# What needs to be done:
Retype exactly the lines below, starting with the line that contains "At what coordinates" and ending with the last line; leave out any pictures.

# Records shown:
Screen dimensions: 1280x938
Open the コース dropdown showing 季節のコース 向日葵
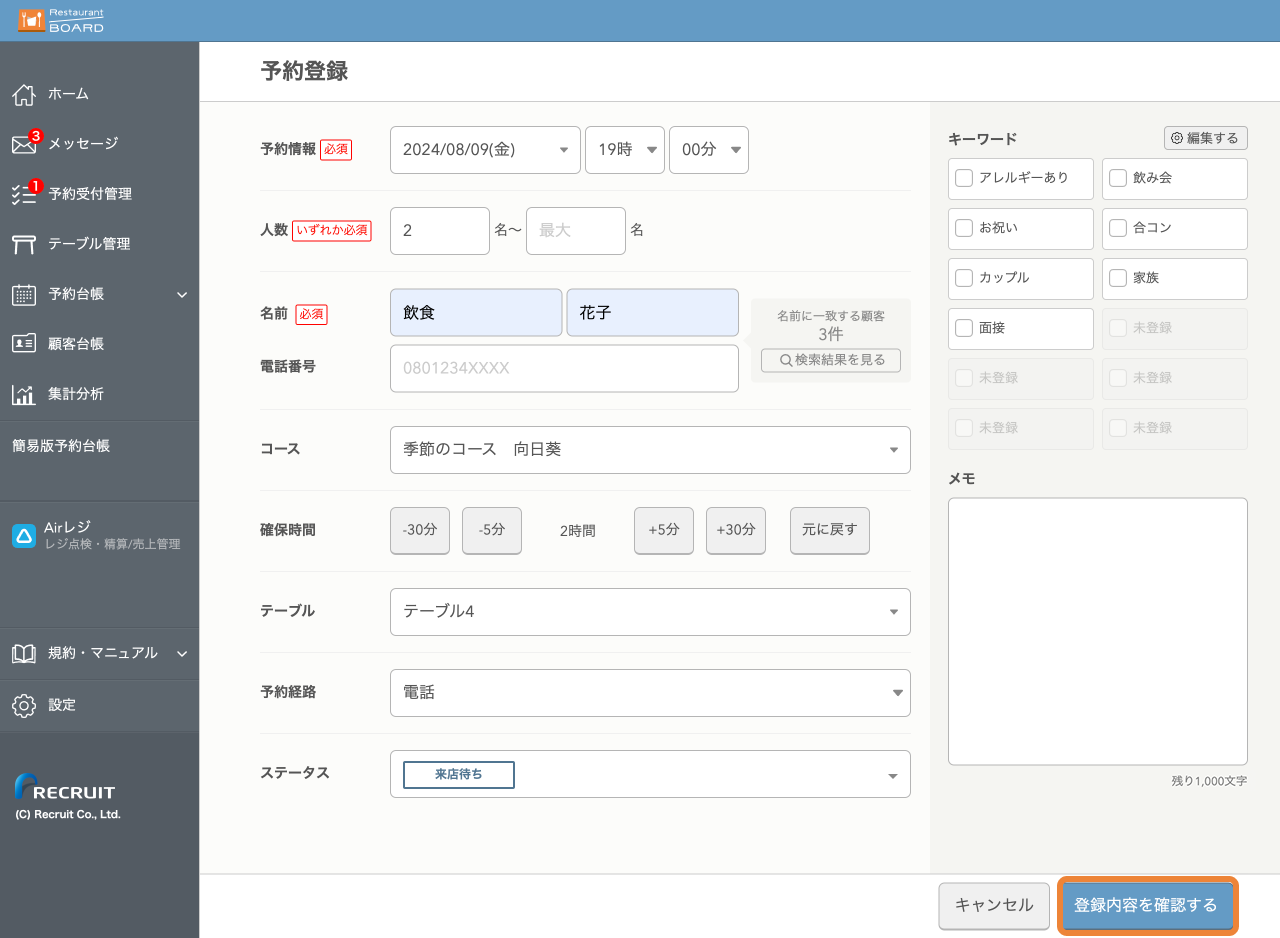click(650, 450)
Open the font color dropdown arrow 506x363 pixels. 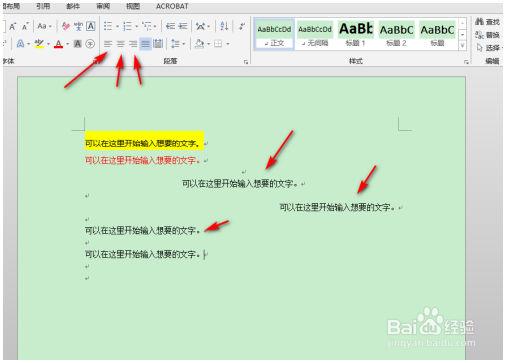pos(68,44)
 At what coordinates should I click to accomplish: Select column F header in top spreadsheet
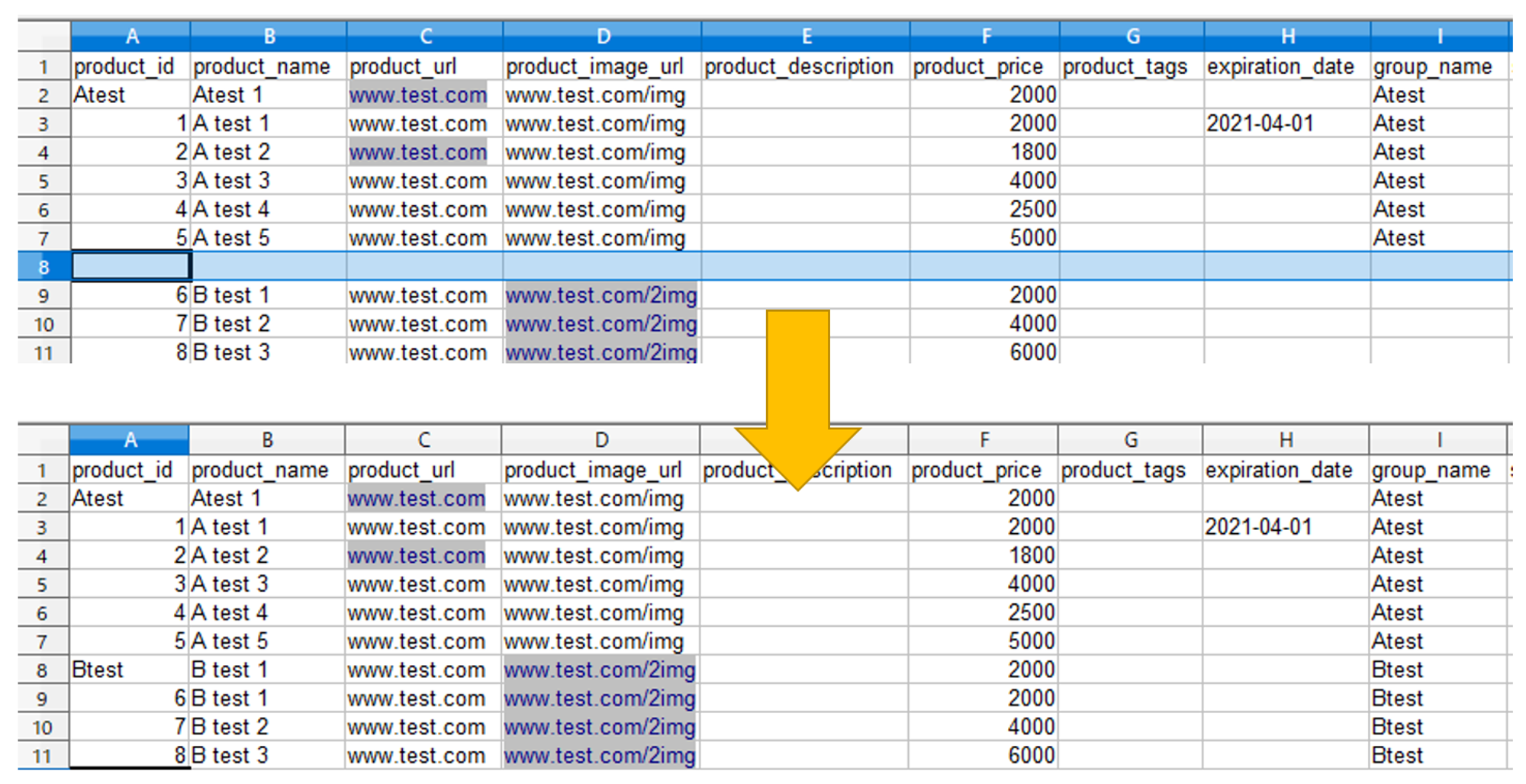point(985,36)
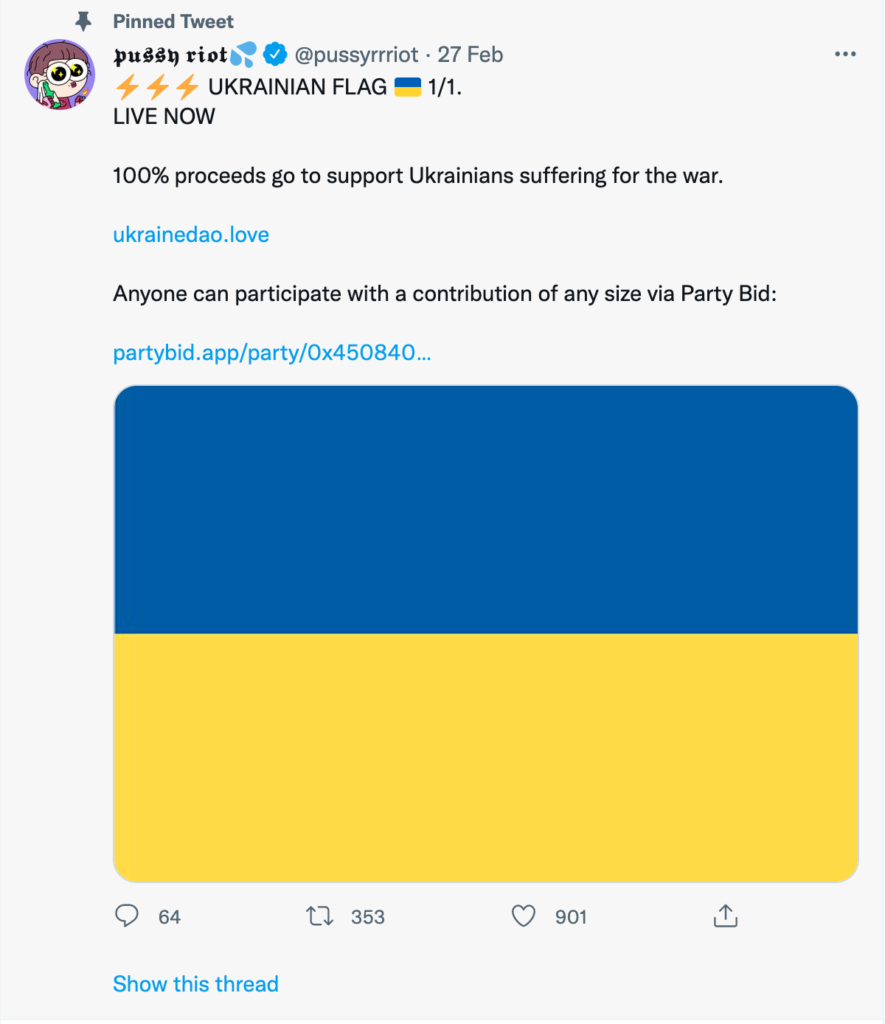Image resolution: width=885 pixels, height=1024 pixels.
Task: Open the Ukrainian flag image
Action: pyautogui.click(x=486, y=633)
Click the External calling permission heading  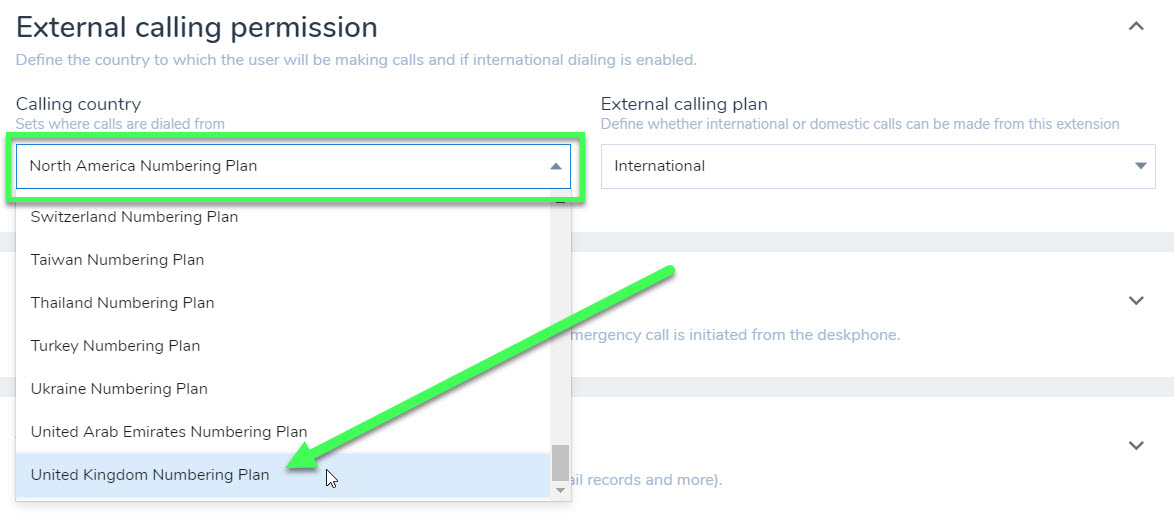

# The completed task:
 At what coordinates should I click to accomplish: Select column F header in top spreadsheet
point(985,36)
Image resolution: width=885 pixels, height=1024 pixels.
Task: Open the Ukrainian flag image
Action: pyautogui.click(x=486, y=633)
Click the External calling permission heading  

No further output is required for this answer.